CATCH OF THE DAY: Streets or Jackson?

While Streets has not been as productive as Jackson, he seems to be a better fit and more consistent in moving the chains. Those are the qualities the Lions need most.

AGE: 25
HEIGHT: 6' 0"
WEIGHT: 201'

AGE: 26
HEIGHT: 6' 3"

(ALLEN PARK) - Everyone knows the Detroit Lions have a free agency wish list that goes like this: a corner (likely Ahmed Plummer or Antoine Winfield), a guard (likely Damien Woody or Chris Villarral with Ruben Brown also a possibility and a wide receiver.

But who is that receiver going to be?

Will it be former San Francisco 49er wide out Tai Streets, a former University of Michigan standout who has a proven track record for Lions head coach Steve Mariucci or will it be former Seahawks wide out Darrell Jackson, a two-time 1,000 yard receiver who is one of the top deep threats in the game.

While these are two of the "prettier" candidates in the free agent beauty contest, both have a few warts that mar their appearance.

Jackson availability on the free agent market is due in large part to a problem catching the football. While no one questions his ability to get open and his speed on the flanks, the Seahawks nearly called in a psychiatrist to deal with Jackson's problem holding on to the football.

Over a stretch of three games this past season, Jackson dropped eight passes and fourteen over a 10-game period.

"I put together a tape, and we are going to review it", Seattle coach Mike Holmgren said at mid-season, "of the catches Darrell hasn't made this year and see if we can come up with something to help him."

Some point to lingering effects of a concussion that Jackson suffered in a game against Dallas in 2002 - one that resulted in his suffering a seizure - as a reason for his drops, but Jackson dropped six balls in the first three preseason games before suffering the injury.

Despite the drops, Jackson is expected to be the number one receiver on the free agent market after both Terrell Owens of San Francisco and Dennis Northcutt of Cleveland failed to file the proper paperwork to void their contracts and point to Jackson compiling nearly 4,000 receiving yards in the last four years.

If the Lions didn't want to part with the money it would take to sign Champ Bailey to a long term deal, what can they expect it would take to sign Jackson?

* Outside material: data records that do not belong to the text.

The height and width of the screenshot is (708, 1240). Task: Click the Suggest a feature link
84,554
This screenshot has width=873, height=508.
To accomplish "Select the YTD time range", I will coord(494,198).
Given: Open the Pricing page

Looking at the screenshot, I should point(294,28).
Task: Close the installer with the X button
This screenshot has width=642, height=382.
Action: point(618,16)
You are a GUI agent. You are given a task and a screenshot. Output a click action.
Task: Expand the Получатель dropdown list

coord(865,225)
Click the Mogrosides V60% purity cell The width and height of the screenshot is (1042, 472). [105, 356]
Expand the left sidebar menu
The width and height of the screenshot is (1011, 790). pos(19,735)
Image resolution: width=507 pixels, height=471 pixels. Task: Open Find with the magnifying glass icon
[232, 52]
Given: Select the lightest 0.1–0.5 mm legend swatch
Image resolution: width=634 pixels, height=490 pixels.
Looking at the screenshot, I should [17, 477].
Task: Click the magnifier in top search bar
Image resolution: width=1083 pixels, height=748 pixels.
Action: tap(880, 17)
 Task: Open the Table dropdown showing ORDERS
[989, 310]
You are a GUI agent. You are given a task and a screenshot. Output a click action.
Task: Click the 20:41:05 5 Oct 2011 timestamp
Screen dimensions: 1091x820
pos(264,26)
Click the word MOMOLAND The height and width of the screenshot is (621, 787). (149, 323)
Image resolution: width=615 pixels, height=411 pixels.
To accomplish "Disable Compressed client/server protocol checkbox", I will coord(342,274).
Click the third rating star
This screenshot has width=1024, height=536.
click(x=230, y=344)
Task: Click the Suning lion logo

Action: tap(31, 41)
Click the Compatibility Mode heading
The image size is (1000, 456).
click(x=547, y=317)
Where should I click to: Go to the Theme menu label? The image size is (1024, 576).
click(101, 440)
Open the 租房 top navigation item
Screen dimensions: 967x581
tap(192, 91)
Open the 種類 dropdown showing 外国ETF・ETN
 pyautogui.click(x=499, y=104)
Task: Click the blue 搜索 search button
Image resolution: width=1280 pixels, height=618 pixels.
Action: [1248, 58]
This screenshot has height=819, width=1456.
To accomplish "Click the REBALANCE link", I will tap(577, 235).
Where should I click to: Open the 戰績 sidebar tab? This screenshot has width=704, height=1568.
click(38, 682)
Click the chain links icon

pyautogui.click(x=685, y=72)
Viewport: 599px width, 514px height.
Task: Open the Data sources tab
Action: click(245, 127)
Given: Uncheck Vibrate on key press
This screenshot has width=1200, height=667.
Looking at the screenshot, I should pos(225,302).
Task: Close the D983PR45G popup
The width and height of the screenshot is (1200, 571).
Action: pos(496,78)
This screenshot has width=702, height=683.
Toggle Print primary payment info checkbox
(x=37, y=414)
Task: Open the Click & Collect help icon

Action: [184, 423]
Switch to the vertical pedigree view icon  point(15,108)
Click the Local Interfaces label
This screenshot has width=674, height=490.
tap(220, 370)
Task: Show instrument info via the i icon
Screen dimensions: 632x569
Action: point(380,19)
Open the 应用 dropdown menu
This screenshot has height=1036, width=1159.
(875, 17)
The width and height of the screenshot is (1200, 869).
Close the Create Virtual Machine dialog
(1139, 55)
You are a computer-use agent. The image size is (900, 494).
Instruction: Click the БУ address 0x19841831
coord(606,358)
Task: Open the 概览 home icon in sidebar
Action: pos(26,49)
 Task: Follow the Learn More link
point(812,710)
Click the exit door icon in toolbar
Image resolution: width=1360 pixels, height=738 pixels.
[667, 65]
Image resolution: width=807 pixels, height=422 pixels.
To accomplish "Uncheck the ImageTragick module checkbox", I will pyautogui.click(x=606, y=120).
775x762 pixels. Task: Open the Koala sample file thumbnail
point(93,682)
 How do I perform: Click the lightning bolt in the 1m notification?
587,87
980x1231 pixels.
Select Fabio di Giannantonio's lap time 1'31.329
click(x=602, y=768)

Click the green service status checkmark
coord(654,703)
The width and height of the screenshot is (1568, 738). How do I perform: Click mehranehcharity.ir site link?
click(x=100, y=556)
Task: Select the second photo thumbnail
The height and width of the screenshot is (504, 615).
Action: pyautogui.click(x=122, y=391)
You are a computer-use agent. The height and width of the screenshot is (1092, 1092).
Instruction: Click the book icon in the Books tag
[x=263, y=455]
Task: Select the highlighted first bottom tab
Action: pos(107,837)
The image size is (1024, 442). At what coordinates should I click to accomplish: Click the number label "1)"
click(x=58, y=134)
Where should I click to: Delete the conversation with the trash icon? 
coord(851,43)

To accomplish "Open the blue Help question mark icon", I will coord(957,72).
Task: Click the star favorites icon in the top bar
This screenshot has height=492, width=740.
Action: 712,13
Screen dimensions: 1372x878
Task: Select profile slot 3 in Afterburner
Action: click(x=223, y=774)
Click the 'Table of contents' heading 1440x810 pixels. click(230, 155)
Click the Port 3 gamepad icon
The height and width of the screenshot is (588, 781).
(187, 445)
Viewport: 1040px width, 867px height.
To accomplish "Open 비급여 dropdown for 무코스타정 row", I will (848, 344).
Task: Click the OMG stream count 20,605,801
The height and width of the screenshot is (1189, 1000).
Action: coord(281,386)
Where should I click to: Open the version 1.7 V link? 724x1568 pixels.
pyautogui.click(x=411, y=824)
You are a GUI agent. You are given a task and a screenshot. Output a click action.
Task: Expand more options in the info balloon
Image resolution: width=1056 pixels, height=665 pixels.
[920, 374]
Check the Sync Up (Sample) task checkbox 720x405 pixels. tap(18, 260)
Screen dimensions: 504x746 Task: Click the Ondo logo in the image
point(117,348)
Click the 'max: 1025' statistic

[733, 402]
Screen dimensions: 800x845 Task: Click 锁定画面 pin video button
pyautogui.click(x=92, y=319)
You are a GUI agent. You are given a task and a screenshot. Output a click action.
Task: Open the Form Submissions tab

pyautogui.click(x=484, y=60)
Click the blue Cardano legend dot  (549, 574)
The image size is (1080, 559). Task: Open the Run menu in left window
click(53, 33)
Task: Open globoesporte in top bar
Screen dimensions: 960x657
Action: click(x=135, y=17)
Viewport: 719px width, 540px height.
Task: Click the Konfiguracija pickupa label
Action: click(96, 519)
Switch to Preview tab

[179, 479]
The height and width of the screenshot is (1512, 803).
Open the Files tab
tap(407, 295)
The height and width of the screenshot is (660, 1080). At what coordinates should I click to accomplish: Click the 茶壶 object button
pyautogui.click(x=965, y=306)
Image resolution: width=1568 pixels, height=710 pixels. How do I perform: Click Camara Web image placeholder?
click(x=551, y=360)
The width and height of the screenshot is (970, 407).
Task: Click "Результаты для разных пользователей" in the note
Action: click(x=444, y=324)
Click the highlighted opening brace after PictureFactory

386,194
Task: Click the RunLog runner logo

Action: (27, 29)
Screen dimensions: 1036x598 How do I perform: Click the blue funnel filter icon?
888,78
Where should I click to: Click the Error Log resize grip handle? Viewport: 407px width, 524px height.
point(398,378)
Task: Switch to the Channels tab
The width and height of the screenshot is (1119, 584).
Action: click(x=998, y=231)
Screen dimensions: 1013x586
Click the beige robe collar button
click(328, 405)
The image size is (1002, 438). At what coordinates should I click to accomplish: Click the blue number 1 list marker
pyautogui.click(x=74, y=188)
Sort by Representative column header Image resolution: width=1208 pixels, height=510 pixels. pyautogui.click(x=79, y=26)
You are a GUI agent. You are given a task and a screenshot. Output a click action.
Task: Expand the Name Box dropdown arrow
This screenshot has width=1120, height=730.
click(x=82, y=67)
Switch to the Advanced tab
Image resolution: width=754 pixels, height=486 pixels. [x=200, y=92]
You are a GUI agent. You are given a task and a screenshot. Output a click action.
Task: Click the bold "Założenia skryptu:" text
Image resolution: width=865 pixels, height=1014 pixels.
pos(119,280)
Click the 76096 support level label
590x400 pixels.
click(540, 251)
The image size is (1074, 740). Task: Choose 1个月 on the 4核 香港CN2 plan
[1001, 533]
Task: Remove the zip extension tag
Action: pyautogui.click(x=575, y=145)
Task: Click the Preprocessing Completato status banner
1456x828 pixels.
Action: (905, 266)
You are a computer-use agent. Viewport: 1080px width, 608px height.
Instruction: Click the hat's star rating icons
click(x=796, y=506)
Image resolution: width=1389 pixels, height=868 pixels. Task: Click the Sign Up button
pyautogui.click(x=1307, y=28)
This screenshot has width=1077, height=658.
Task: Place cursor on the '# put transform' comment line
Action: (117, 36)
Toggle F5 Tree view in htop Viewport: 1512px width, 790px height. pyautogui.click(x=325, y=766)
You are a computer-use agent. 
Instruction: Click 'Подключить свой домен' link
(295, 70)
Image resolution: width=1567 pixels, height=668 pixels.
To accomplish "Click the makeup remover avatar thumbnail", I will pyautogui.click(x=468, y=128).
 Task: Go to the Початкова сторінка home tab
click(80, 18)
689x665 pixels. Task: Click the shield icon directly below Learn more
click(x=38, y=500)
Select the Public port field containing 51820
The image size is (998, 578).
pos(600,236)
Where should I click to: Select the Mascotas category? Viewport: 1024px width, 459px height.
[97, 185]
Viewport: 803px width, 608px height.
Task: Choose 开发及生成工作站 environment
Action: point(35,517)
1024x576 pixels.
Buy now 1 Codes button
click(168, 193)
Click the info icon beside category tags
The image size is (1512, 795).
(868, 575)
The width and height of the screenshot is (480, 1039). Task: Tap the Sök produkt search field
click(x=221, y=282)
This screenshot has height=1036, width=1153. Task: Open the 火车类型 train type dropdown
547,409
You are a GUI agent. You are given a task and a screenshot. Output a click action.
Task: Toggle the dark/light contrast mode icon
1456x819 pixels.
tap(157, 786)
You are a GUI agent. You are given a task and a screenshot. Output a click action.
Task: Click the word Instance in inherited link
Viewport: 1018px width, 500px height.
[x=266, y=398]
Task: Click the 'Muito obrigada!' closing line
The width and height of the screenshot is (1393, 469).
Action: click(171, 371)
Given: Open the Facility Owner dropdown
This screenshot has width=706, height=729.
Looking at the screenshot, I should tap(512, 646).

Sources point to the deals signed by free agents Laveraneues Coles of Washington and Peerless Price of Atlanta. Coles got $35 million over seven years with a staggering $13 million up front. Price got a $10 million bonus and $42 million over seven years. Jackson's stats are better than either of those players.


Then there's the question of where Jackson fits. If he becomes the big play flanker, is Charles Rogers - who took four months to heal from a broken collarbone injury that was expected to take only six weeks - strong enough to play the split end position?

That leads directly to Tai Streets, the Illinois native who was a favorite of Steve Mariucci in San Francisco. Streets would come much cheaper and would appear to be a better fit.

He has already played the split end position in the West Coast offense and would allow Rogers to be the star that they Lions paid for when they drafted him 2nd overall and gave him a bonus-baby contract.

Streets suffered from problems in his legs which some felt hindered his production at the end of the 2003 season.

The problem was originally diagnosed by the 49ers medical staff as bilateral tendonitis in his knees. However, agent Ralph Cindrich said that the problems in Streets' legs were calcium deposits and after three treatments at the Cleveland Clinic, he is cured.

He has not missed a game over the last four years, a testament to his willingness to play hurt and through pain, something that a few of the Lions current wide receiving corps have refused to do.

While Streets has not been as productive as Jackson, he seems to be a better fit and more consistent in moving the chains. Those are the qualities the Lions need most.

PICK: Tai Streets over Darrell Jackson.